- **Material**

# # #

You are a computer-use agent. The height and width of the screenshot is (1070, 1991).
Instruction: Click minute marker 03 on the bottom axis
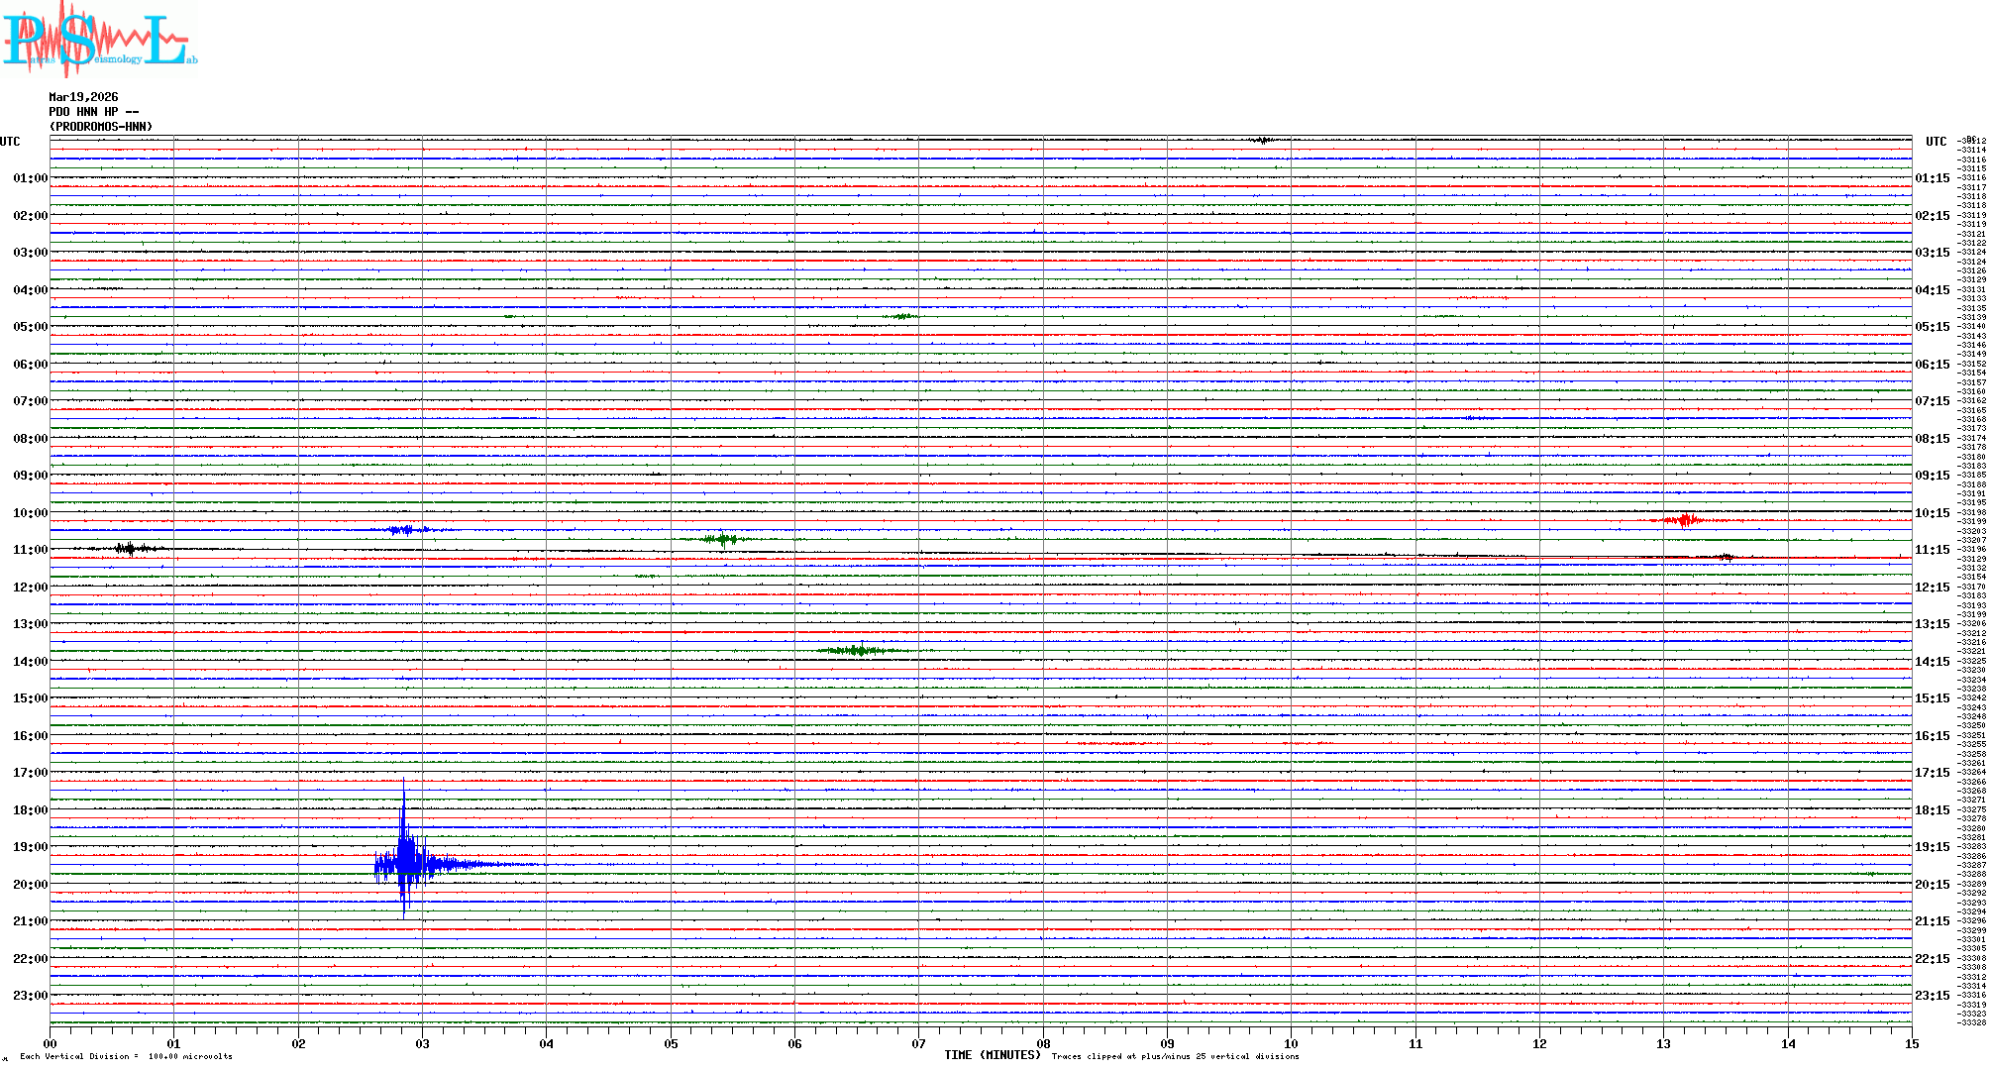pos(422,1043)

# # #

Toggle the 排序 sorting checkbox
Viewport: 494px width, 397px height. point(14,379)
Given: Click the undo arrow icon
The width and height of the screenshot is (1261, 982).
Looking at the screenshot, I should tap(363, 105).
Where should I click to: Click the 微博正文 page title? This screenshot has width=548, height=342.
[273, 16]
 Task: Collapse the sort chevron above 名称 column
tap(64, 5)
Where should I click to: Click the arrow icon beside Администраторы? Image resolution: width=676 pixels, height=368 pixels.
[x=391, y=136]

# # #

Arrange the stretch from the line containing "You are a computer-use" through the line containing "pos(422,1043)" as a two-column CSV with the headers task and answer. Give one row for each thing asked and its answer, with each value in a single quoted field, any line breaks turned into spaces, and the pictures left out.

task,answer
"You are a computer-use agent. The height and width of the screenshot is (1070, 1991). Instruction: Click minute marker 03 on the bottom axis","pos(422,1043)"